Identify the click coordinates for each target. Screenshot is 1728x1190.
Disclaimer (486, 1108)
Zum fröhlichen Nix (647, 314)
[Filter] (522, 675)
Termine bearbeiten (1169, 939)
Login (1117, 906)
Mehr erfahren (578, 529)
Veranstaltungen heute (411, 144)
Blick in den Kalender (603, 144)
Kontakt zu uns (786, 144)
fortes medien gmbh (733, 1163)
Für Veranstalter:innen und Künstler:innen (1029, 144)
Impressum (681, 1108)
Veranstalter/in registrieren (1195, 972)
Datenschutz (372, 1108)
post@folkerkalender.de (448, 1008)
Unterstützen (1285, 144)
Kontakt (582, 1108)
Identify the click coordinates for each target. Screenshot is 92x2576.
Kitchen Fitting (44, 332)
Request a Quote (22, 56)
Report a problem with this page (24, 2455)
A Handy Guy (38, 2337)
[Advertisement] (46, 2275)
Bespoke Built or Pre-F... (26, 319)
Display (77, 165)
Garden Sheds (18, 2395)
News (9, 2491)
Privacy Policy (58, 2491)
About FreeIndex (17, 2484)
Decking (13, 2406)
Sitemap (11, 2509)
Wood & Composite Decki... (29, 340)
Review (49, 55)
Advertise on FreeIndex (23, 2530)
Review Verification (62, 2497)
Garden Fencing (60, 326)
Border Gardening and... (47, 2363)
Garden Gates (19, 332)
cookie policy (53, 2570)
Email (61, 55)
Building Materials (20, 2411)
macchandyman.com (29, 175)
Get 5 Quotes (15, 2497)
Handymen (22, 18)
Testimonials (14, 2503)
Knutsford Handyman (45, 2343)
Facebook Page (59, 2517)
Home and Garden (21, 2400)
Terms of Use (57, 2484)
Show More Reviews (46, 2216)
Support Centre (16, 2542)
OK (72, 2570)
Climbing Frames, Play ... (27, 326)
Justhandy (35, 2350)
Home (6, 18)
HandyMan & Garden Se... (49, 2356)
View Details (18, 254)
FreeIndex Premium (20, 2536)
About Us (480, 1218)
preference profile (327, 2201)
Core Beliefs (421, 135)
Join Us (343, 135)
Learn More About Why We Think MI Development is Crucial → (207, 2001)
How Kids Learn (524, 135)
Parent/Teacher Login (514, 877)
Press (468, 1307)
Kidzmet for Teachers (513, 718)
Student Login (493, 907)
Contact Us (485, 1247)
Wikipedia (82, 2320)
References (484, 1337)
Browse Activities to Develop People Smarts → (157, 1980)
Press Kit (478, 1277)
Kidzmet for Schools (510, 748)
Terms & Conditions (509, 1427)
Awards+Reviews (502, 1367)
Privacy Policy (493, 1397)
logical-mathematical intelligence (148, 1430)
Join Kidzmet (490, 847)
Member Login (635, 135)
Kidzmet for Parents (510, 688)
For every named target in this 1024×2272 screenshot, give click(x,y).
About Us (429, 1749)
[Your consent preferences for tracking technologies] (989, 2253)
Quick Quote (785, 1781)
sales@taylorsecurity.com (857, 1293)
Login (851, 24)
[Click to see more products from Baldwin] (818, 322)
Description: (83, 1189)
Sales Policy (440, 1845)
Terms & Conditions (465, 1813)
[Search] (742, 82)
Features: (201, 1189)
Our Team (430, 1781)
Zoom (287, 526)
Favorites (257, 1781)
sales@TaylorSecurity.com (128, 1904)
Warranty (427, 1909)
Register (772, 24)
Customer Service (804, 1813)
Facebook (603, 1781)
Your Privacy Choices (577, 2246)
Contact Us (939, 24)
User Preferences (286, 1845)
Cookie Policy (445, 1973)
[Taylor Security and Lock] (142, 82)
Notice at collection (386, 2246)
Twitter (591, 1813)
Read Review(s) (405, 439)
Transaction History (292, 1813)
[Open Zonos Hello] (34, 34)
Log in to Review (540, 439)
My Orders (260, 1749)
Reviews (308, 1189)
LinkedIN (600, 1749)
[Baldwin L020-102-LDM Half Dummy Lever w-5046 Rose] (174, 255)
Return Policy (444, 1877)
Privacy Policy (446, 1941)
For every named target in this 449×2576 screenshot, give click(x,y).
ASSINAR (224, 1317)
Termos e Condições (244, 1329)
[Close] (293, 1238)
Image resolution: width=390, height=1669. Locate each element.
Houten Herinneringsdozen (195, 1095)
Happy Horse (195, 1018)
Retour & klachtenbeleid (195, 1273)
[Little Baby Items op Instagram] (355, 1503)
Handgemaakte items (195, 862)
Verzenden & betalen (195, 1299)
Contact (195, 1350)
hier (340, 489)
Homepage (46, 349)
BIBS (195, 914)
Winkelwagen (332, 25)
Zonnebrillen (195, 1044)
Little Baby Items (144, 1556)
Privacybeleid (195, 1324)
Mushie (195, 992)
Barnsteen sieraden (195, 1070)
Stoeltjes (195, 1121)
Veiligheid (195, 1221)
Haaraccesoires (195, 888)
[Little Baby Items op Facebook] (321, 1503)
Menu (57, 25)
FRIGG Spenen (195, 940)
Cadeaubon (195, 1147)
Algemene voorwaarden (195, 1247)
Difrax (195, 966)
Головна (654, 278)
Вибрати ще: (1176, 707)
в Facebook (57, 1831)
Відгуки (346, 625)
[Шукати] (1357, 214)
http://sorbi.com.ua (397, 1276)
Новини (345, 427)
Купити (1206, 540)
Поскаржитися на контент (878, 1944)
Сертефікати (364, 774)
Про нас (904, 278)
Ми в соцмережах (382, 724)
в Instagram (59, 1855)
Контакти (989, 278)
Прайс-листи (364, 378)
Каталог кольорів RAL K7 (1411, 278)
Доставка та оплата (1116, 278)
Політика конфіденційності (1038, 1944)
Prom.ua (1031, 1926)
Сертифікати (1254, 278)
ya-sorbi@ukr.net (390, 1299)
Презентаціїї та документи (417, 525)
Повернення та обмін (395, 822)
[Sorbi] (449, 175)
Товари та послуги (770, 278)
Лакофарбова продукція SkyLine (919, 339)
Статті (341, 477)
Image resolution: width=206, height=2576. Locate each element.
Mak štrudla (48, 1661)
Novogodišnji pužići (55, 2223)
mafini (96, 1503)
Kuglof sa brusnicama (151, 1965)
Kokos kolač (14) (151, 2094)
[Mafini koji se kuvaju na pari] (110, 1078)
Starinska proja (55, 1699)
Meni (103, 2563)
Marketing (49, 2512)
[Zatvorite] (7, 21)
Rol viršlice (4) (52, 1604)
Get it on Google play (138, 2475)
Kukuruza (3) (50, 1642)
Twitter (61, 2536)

▶ **Task to complete**
Repeat the records above in full, character for character.

▶ **Task output**
Identify the click coordinates for each target. Screenshot is 1728x1190.
Disclaimer (486, 1108)
Zum fröhlichen Nix (647, 314)
[Filter] (522, 675)
Termine bearbeiten (1169, 939)
Login (1117, 906)
Mehr erfahren (578, 529)
Veranstaltungen heute (411, 144)
Blick in den Kalender (603, 144)
Kontakt zu uns (786, 144)
fortes medien gmbh (733, 1163)
Für Veranstalter:innen und Künstler:innen (1029, 144)
Impressum (681, 1108)
Veranstalter/in registrieren (1195, 972)
Datenschutz (372, 1108)
post@folkerkalender.de (448, 1008)
Unterstützen (1285, 144)
Kontakt (582, 1108)
Identify the click coordinates for each target. Screenshot is 92x2576.
Kitchen Fitting (44, 332)
Request a Quote (22, 56)
Report a problem with this page (24, 2455)
A Handy Guy (38, 2337)
[Advertisement] (46, 2275)
Bespoke Built or Pre-F... (26, 319)
Display (77, 165)
Garden Sheds (18, 2395)
News (9, 2491)
Privacy Policy (58, 2491)
About FreeIndex (17, 2484)
Decking (13, 2406)
Sitemap (11, 2509)
Wood & Composite Decki... (29, 340)
Review (49, 55)
Advertise on FreeIndex (23, 2530)
Review Verification (62, 2497)
Garden Fencing (60, 326)
Border Gardening and... (47, 2363)
Garden Gates (19, 332)
cookie policy (53, 2570)
Email (61, 55)
Building Materials (20, 2411)
macchandyman.com (29, 175)
Get 5 Quotes (15, 2497)
Handymen (22, 18)
Testimonials (14, 2503)
Knutsford Handyman (45, 2343)
Facebook Page (59, 2517)
Home and Garden (21, 2400)
Terms of Use (57, 2484)
Show More Reviews (46, 2216)
Support Centre (16, 2542)
OK (72, 2570)
Climbing Frames, Play ... (27, 326)
Justhandy (35, 2350)
Home (6, 18)
HandyMan & Garden Se... (49, 2356)
View Details (18, 254)
FreeIndex Premium (20, 2536)
About Us (480, 1218)
preference profile (327, 2201)
Core Beliefs (421, 135)
Join Us (343, 135)
Learn More About Why We Think MI Development is Crucial → (207, 2001)
How Kids Learn (524, 135)
Parent/Teacher Login (514, 877)
Press (468, 1307)
Kidzmet for Teachers (513, 718)
Student Login (493, 907)
Contact Us (485, 1247)
Wikipedia (82, 2320)
References (484, 1337)
Browse Activities to Develop People Smarts → (157, 1980)
Press Kit (478, 1277)
Kidzmet for Schools (510, 748)
Terms & Conditions (509, 1427)
Awards+Reviews (502, 1367)
Privacy Policy (493, 1397)
logical-mathematical intelligence (148, 1430)
Join Kidzmet (490, 847)
Member Login (635, 135)
Kidzmet for Parents (510, 688)
For every named target in this 1024×2272 screenshot, give click(x,y).
About Us (429, 1749)
[Your consent preferences for tracking technologies] (989, 2253)
Quick Quote (785, 1781)
sales@taylorsecurity.com (857, 1293)
Login (851, 24)
[Click to see more products from Baldwin] (818, 322)
Description: (83, 1189)
Sales Policy (440, 1845)
Terms & Conditions (465, 1813)
[Search] (742, 82)
Features: (201, 1189)
Our Team (430, 1781)
Zoom (287, 526)
Favorites (257, 1781)
sales@TaylorSecurity.com (128, 1904)
Warranty (427, 1909)
Register (772, 24)
Customer Service (804, 1813)
Facebook (603, 1781)
Your Privacy Choices (577, 2246)
Contact Us (939, 24)
User Preferences (286, 1845)
Cookie Policy (445, 1973)
[Taylor Security and Lock] (142, 82)
Notice at collection (386, 2246)
Twitter (591, 1813)
Read Review(s) (405, 439)
Transaction History (292, 1813)
[Open Zonos Hello] (34, 34)
Log in to Review (540, 439)
My Orders (260, 1749)
Reviews (308, 1189)
LinkedIN (600, 1749)
[Baldwin L020-102-LDM Half Dummy Lever w-5046 Rose] (174, 255)
Return Policy (444, 1877)
Privacy Policy (446, 1941)
For every named target in this 449×2576 screenshot, give click(x,y).
ASSINAR (224, 1317)
Termos e Condições (244, 1329)
[Close] (293, 1238)
Image resolution: width=390, height=1669. Locate each element.
Houten Herinneringsdozen (195, 1095)
Happy Horse (195, 1018)
Retour & klachtenbeleid (195, 1273)
[Little Baby Items op Instagram] (355, 1503)
Handgemaakte items (195, 862)
Verzenden & betalen (195, 1299)
Contact (195, 1350)
hier (340, 489)
Homepage (46, 349)
BIBS (195, 914)
Winkelwagen (332, 25)
Zonnebrillen (195, 1044)
Little Baby Items (144, 1556)
Privacybeleid (195, 1324)
Mushie (195, 992)
Barnsteen sieraden (195, 1070)
Stoeltjes (195, 1121)
Veiligheid (195, 1221)
Haaraccesoires (195, 888)
[Little Baby Items op Facebook] (321, 1503)
Menu (57, 25)
FRIGG Spenen (195, 940)
Cadeaubon (195, 1147)
Algemene voorwaarden (195, 1247)
Difrax (195, 966)
Головна (654, 278)
Вибрати ще: (1176, 707)
в Facebook (57, 1831)
Відгуки (346, 625)
[Шукати] (1357, 214)
http://sorbi.com.ua (397, 1276)
Новини (345, 427)
Купити (1206, 540)
Поскаржитися на контент (878, 1944)
Сертефікати (364, 774)
Про нас (904, 278)
Ми в соцмережах (382, 724)
в Instagram (59, 1855)
Контакти (989, 278)
Прайс-листи (364, 378)
Каталог кольорів RAL K7 (1411, 278)
Доставка та оплата (1116, 278)
Політика конфіденційності (1038, 1944)
Prom.ua (1031, 1926)
Сертифікати (1254, 278)
ya-sorbi@ukr.net (390, 1299)
Презентаціїї та документи (417, 525)
Повернення та обмін (395, 822)
[Sorbi] (449, 175)
Товари та послуги (770, 278)
Лакофарбова продукція SkyLine (919, 339)
Статті (341, 477)
Image resolution: width=206, height=2576. Locate each element.
Mak štrudla (48, 1661)
Novogodišnji pužići (55, 2223)
mafini (96, 1503)
Kuglof sa brusnicama (151, 1965)
Kokos kolač (14) (151, 2094)
[Mafini koji se kuvaju na pari] (110, 1078)
Starinska proja (55, 1699)
Meni (103, 2563)
Marketing (49, 2512)
[Zatvorite] (7, 21)
Rol viršlice (4) (52, 1604)
Get it on Google play (138, 2475)
Kukuruza (3) (50, 1642)
Twitter (61, 2536)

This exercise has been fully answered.